This post’s title is what I reminded myself of when I read the recent interview Megan McArdle did with Delos (“Toby”) Cosgrove, CEO of the Cleveland Clinic. In that article, Can the Cleveland Clinic Save American Health Care? Dr. Cosgrove shares and explains several of the core elements behind the Clinic’s success. I was able to identify two concepts discussed by Dr. Cosgrove that I believe are more important to redefining healthcare in the United States than anything else: alignment of incentives and change management. Both of these concepts are, in turn, major pillars of organizational culture.
And both are concepts, which transcend the argument that comparisons to organizations like the Cleveland Clinic, the Mayo Clinic, MD Anderson Cancer Center, Memorial Sloan Kettering, Johns Hopkins, et al) are often misguided and counterproductive because of the unique positioning and market advantages those organizations hold.
As Ms. McArdle writes in her article,
”Great institutional cultures can accomplish great things. But in some ways, that’s a problem for the rest of us. It’s natural to want to emulate the achievements of [the] Cleveland Clinic in our policies.
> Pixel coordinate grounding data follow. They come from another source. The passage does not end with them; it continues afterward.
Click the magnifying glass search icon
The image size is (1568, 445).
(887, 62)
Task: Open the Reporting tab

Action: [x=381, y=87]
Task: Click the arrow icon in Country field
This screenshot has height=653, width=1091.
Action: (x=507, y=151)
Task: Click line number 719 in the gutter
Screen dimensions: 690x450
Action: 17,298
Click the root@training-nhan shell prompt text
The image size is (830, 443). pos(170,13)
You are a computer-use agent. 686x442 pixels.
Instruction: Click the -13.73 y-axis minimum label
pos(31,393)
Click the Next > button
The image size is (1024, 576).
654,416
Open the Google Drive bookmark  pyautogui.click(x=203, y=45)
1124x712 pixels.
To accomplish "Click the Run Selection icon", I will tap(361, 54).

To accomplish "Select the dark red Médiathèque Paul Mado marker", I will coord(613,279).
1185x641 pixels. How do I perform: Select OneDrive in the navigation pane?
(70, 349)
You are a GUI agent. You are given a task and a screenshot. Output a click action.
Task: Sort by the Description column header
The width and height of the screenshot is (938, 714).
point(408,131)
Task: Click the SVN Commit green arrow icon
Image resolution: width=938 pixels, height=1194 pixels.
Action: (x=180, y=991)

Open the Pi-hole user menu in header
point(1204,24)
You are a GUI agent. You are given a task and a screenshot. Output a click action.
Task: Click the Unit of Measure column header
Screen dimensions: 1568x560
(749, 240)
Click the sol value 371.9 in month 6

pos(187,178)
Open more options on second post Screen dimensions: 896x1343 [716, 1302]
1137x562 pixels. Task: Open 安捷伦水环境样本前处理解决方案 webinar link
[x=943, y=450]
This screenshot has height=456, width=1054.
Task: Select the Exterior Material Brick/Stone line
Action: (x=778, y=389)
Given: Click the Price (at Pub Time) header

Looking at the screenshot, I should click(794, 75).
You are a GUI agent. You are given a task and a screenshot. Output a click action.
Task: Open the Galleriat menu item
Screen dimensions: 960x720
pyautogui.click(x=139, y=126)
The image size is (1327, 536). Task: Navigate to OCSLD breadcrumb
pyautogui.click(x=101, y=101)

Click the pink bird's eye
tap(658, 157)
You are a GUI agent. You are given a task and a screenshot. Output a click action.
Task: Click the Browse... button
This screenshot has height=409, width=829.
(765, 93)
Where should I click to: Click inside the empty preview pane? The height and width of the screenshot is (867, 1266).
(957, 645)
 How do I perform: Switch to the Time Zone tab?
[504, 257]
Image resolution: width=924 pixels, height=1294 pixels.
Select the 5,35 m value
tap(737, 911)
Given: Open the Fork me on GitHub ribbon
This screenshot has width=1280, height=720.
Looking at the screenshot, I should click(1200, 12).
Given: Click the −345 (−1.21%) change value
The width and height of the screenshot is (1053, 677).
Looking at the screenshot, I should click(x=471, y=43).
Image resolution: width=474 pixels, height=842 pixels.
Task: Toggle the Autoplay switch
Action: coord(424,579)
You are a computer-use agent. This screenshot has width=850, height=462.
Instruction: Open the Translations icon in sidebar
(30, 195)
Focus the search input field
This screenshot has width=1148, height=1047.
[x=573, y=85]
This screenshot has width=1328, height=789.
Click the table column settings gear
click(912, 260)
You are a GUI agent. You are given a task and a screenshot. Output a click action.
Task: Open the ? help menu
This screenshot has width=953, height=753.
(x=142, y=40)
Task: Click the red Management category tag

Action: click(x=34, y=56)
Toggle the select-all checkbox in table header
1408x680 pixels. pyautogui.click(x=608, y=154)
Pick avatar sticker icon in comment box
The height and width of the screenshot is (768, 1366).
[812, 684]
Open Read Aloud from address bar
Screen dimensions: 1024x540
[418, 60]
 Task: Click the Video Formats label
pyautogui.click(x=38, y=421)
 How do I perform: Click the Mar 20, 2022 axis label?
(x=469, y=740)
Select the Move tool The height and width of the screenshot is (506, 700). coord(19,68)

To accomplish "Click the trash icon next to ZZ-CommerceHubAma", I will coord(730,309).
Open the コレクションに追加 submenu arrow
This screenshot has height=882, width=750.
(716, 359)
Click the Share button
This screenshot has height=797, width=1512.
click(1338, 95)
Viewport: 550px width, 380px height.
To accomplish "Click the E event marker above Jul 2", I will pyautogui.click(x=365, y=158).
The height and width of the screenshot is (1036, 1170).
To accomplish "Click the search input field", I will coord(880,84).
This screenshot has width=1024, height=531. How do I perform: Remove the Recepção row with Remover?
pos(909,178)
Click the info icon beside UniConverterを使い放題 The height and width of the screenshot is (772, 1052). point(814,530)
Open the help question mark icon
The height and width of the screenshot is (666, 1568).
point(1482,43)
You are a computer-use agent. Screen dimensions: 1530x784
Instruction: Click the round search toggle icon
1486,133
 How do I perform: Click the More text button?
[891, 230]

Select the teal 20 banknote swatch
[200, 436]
But you can’t make a culture out of rules. Culture is an organic outgrowth of an organization’s history, it’s people, its successes and failures. It cannot be ordered from the top, or nurtured by simply altering the financial incentives. Cosgrove speaks of maintaining the institution’s culture in much the way that he talks of maintaining their electronic health records system: a constant process of checking in, re-evaluating, and upgrading.”
But Cosgrove also believes the Clinic’s success can be replicated. In the article he states that, “yes, other people can do it. One of the things that is beginning to drive this is the patient satisfaction scores that is now becoming part of the pay for hospitals ….” but “both the incentives and the culture matter. They’re inexorably tied.”
Creating a culture that instills and motivates behavior, which reflects incentives tied to desired outcomes – whether those are measured in terms of access, cost or quality and safety – is a difficult challenge that really does not get substantially easier or harder in relation to the size of an organization. This is because – as my friend and colleague, Craig Anderson (National Director of Healthcare at Dixon Hughes Goodman) is fond of saying – “organizations don’t, never have and never will change – people change, one person at a time.”
And individual change is very hard for all of us. It means being even more uncomfortable in a world of constant uncertainty. It means not having the level of control you mistakenly thought you had in the first place. It means letting go of some very deep-seated beliefs on how your environment should be ordered, arranged and understood.
To create the kind of culture that has been successful at the Cleveland Clinic requires an artful infiltration of the organization’s psyche. Careful attention must be given to long-standing relationships and patterns of behavior. It is quite easy to do more damage than good. But if done right, the payoff can be a remarkable transformation from a healthcare organization inexorably floundering in reaction to its environment – to an organization that is emulated for proactively achieving great success, like the Cleveland Clinic.